Mid-range AUV bridging coastal and deep-water ISR and mine countermeasures missions.

Droneby Kongsberg DiscoveryIntroduced 2004

The REMUS 600 is a mid-class autonomous underwater vehicle built by Kongsberg Discovery , the underwater-robotics arm of the Norwegian Kongsberg group. It entered service in 2004 as the deeper-diving successor to the REMUS 100, designed to bridge the gap between shallow coastal work and the heavier, long-endurance missions handled by vehicles like HUGIN. Roughly three metres long and torpedo-shaped, the 600 fits inside a standard shipping container and can be hand-launched from a small boat, a quality that has shaped its career in mine countermeasures, hydrographic survey, and seabed intelligence work.

Inside the pressure hull, the REMUS 600 carries a modular payload bay that allows operators to swap sensors between missions. The standard fit pairs a Marine Sonic side-scan sonar with an acoustic Doppler current profiler, a conductivity-temperature-depth sensor, and a forward-looking obstacle-avoidance sonar; higher-end configurations add synthetic aperture sonar and EdgeTech sub-bottom profilers for buried-object detection. Navigation rides on an inertial measurement unit aided by Doppler velocity logging and acoustic positioning, with GPS fixes taken at the surface between dives. Lithium-ion battery packs give the vehicle a quoted endurance of around 70 hours at survey speed and a depth rating of 600 metres, deep enough to cover most continental-shelf and slope environments. Mission planning and autonomy are handled by the same software lineage that drives the Kongsberg HUGIN family, including automated target recognition routines that flag mine-like contacts before the data is offloaded.

The United States Navy has been the largest operator since the vehicle’s first procurement runs in the mid-2000s, fielding the type for explosive ordnance disposal teams and Naval Oceanographic Office survey work. The Royal Navy uses REMUS 600s within its mine-hunting capability programmes, and the Royal Norwegian Navy fields the type alongside HUGIN variants for combined mine countermeasures and seabed-warfare missions. Smaller fleets are in service with allied navies and several oceanographic institutions, including the Woods Hole Oceanographic Institution, which originated the REMUS line before the technology passed to Hydroid and then to Kongsberg through successive acquisitions.

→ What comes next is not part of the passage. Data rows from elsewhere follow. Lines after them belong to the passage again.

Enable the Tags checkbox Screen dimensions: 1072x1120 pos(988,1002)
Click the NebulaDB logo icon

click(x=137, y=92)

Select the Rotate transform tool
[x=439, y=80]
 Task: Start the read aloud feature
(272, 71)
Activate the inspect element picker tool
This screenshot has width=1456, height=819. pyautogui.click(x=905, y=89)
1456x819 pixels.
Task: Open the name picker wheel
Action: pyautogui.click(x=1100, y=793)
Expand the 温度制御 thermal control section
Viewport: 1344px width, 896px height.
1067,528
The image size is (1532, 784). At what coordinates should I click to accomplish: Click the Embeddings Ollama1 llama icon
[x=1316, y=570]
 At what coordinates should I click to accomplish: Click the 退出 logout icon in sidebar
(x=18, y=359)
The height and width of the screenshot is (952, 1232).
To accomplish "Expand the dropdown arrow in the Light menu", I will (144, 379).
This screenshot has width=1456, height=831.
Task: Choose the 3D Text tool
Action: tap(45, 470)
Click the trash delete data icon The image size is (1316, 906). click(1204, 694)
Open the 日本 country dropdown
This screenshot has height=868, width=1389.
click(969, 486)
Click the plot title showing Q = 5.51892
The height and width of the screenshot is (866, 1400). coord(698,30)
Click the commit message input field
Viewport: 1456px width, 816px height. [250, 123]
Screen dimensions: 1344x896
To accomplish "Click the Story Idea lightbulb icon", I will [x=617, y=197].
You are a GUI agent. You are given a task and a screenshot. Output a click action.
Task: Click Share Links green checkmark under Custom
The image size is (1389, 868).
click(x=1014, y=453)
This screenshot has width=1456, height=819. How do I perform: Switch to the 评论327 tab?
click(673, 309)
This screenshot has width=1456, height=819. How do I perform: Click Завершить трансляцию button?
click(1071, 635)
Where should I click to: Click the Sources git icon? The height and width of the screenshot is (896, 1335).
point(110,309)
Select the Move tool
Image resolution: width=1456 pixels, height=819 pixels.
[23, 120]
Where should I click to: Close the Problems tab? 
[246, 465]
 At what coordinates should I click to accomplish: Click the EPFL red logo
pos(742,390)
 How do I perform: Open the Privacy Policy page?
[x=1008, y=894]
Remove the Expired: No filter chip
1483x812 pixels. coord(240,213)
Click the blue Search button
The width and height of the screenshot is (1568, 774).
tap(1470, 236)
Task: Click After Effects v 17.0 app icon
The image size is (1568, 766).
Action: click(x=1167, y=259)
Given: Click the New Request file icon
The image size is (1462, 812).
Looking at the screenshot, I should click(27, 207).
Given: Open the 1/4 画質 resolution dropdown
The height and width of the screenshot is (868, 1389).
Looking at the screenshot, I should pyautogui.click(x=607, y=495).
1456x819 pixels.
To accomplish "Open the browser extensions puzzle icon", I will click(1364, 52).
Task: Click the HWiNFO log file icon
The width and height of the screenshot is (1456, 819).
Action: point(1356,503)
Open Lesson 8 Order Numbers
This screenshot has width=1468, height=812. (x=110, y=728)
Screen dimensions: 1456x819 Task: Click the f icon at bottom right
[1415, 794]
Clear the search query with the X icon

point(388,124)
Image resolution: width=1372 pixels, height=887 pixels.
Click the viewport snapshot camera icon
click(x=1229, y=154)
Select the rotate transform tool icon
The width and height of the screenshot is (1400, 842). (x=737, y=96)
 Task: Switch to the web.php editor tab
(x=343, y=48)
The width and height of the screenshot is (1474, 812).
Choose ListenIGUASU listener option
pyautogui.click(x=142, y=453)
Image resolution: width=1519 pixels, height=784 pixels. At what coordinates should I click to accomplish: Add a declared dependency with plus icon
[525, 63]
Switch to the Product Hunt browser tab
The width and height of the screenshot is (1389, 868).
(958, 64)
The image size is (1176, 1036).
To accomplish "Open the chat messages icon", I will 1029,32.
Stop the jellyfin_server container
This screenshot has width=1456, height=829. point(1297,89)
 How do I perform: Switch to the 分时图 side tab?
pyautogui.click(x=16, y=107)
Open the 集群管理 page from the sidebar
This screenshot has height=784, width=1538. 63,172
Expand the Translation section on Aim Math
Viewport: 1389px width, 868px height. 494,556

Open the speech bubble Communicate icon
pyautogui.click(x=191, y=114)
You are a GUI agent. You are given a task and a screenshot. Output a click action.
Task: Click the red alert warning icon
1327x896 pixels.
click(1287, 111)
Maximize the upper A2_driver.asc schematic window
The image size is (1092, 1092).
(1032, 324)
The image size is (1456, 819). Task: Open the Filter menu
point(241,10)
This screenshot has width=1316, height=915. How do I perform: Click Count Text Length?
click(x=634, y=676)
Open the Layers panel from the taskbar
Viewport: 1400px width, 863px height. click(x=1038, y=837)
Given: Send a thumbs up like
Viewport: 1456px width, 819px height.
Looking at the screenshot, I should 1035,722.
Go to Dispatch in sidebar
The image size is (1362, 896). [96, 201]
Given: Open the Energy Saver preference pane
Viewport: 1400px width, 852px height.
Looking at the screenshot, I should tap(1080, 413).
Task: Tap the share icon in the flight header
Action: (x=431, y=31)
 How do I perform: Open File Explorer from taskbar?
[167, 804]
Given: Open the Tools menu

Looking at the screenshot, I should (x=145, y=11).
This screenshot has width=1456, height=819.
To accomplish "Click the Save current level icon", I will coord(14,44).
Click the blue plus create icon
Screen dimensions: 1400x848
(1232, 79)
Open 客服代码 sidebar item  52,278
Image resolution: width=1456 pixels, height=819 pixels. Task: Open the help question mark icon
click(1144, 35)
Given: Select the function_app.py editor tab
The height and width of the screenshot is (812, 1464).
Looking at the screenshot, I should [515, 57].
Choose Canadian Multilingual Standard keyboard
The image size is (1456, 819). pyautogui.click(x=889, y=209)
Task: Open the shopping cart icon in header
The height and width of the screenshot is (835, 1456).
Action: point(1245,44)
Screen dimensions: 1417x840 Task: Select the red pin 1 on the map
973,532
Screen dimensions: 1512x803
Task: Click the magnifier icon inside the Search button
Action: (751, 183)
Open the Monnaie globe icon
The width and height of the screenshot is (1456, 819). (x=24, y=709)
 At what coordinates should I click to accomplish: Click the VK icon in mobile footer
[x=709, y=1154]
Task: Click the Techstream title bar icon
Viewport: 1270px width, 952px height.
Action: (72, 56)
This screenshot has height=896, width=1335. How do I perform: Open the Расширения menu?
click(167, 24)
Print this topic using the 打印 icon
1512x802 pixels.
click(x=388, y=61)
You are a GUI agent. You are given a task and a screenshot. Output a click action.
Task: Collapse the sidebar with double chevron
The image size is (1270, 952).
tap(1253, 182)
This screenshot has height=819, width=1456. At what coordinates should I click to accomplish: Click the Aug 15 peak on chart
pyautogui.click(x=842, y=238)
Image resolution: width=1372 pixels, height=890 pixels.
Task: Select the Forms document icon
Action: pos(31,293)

A heavier derivative, the REMUS 620, was unveiled in 2022 with a longer hull, higher payload capacity, and a 110-hour endurance rating, and is being marketed for offensive payload integration as well as the traditional survey role. The 600 itself continues to receive software updates around autonomy, communications, and onboard processing, with recent work focused on swarm coordination and over-the-horizon command links via Iridium and acoustic modems.

In a market that has shifted toward larger extra-large UUVs for strike and persistent surveillance, the REMUS 600 occupies the middle ground that navies still need: small enough to deploy from almost any platform, capable enough to clear a minefield or map a seabed approach without a dedicated mothership.